If anyone would like to hear more about this subject, tonight I'll be in Albany to talk to the Capital District Java Developer's Network on the subject of Measuring JUnit Code Coverage. The meeting starts at 6:00. If Albany's a little far for you, I'd be glad to repeat this talk for other user groups, conferences, or companies. Just drop me a line. I'll post the notes here tomorrow.
JetBrains has released IntelliJ IDEA 5.1, a popular $499 payware integrated development environment for Java that runs on Windows, Mac OS X, Linux, and Unix. New features include enhanced internationalization tools, JSP debugging in WebSphere 5.1, and new actions for auto-creating new application, module, and project components. Upgrades from 5.0 are free. From other version upgrades cost $299.
The Big Faceless Organization has released the Big Faceless PDF Library 2.6.6, a $700 payware (more if you want support) Java class library for creating PDF documents. The $1300 Extended Edition adds the AcroForms support, digital signatures, and the ability to import and edit and existing PDF documents. Version 2.6.6 can extract XFA data from a form and set a form's values based on an XFA dataset object.
Christof Dallermassl has posted GPSMap 0.5, a free-as-in-speech (LGPL) Java library and application for plotting NMEA data on maps it downloads from the Expedia map servers. "It consists of different modules that may be used as a programmer's framework or as an application. The main application is GPSylon. A smaller command line tool (demonstration of the gpsinput library) is named GPSTool. The library that is used to communicate with the gps device can be used independently and is provided as a separate jar file (since version 0.5)." GPSMap can talk to increasingly uncommon serial port GPS units. It may work with Bluetooth or USB if you can map that to a serial port first, though I've never had any luck with that myself. I've actually been working on USB and Bluetooth GPS devices lately. Expanding this library to cover Bluetooth more directly probably wouldn't be hard, though it would need a JSR-82 stack, and those aren't cheap. However Java USB support is pretty pathetic at this opoint in time. It only works on Linux, and then only if you run as root. :-(
Mantis 1.0, a free-as-in-speech (GPL) bug tracking system based on PHP and MySQL, has been released.

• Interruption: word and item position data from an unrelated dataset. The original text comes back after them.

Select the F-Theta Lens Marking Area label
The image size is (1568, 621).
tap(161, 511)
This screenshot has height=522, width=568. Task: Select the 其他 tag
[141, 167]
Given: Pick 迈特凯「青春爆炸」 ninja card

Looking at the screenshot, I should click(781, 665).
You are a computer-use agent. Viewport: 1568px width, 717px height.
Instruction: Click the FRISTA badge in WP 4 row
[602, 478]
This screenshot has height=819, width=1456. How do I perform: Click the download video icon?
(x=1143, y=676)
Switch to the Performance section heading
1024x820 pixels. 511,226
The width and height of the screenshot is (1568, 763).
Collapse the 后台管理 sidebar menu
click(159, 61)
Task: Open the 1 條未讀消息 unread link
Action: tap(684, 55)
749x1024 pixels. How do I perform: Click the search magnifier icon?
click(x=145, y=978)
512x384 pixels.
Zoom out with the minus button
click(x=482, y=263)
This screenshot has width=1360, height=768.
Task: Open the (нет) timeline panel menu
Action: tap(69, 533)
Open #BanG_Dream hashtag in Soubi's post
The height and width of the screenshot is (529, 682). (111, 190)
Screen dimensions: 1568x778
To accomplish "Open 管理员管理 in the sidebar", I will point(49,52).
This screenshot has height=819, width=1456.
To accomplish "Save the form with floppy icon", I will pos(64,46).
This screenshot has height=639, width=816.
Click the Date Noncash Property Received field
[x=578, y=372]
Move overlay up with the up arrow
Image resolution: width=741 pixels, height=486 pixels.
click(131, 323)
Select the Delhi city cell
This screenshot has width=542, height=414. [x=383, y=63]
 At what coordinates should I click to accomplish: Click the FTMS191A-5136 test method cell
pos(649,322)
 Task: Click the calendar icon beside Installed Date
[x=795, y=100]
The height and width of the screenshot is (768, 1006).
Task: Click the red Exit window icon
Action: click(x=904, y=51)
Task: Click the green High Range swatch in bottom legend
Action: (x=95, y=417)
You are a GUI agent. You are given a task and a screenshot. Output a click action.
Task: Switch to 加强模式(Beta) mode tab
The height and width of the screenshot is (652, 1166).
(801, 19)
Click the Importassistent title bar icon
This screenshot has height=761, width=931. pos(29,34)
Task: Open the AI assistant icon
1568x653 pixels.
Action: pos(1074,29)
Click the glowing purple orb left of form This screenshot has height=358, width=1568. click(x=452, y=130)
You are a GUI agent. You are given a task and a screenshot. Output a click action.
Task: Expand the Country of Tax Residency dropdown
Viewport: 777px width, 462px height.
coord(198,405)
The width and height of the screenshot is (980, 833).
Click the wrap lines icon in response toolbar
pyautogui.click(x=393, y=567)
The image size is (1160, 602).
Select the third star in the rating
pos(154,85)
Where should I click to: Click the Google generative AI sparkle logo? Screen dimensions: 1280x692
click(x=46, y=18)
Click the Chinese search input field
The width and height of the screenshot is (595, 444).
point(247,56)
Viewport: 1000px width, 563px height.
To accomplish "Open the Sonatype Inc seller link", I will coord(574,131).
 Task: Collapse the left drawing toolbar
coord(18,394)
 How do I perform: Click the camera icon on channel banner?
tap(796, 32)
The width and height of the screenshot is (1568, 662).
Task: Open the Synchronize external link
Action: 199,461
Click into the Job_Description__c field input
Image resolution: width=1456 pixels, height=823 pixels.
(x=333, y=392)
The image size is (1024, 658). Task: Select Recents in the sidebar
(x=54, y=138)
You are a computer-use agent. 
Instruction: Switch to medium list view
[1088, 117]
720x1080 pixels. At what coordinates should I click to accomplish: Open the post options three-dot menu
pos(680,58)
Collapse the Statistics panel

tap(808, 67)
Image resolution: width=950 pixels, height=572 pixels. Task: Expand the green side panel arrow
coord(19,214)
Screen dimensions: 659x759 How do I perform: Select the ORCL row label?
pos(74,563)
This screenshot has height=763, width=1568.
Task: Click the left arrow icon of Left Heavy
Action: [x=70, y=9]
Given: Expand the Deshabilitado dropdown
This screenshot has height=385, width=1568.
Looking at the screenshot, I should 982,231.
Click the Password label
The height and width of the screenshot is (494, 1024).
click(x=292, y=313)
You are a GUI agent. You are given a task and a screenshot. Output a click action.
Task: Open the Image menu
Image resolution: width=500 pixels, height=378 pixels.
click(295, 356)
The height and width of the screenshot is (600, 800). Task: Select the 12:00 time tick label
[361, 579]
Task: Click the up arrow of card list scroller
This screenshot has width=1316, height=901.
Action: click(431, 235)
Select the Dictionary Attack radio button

Atlassian has released version 3.5 of JIRA, a $1200-$4800 payware J2EE-based bug tracking and project management server application. Version 3.5 adds bulk workflow transitions, a FogBugz importer, a charting plugin, Microsoft Word Export, and a Component Lead notification type. I've been using Jira lately with Jaxen and Apache. It's a definite improvement over Bugzilla. I'm not sure it really does anything that Bugzilla doesn't do (at least not anything I use) but the user interface is about a hundred times cleaner.
Martin Auer has released UMLet 6, "an open-source lightweight Java tool for rapidly drawing UML diagrams, with a focus on a sound and pop-up-free user interface." It can export diagrams to SVG, JPEG, EPS, and PDF formats and can be used as an Eclipse plugin. This release adds some new diagram types. UMLet is published under the GPL. Java 1.5 is required.
Sun has released NetBeans 5.0, an Integrated Development Environment (IDE) for Java. versoon 5.0 "introduces comprehensive support for developing IDE modules and rich client applications based on the NetBeans platform, the new intuitive GUI builder Matisse, new and redesigned CVS support, Sun Application Server 8.2, Weblogic9 and JBoss 4 support, and a lot of editor enhancements."
On the plus side, version 5.0 finally puts the menu bar in the right place; the CVS integration seems to be much improved; and unlike Eclipse it will run on Intel Macs. NetBeans is catching up. In a few ways it's superior to Eclipse; but overall I don't think it's quite there yet. Eclipse or IntelliJ IDEA still seem like the superior choice for most users. Netbeans is available for Windows, Linux, Mac OS X, and Solaris. Java 1.4.2 or later is required.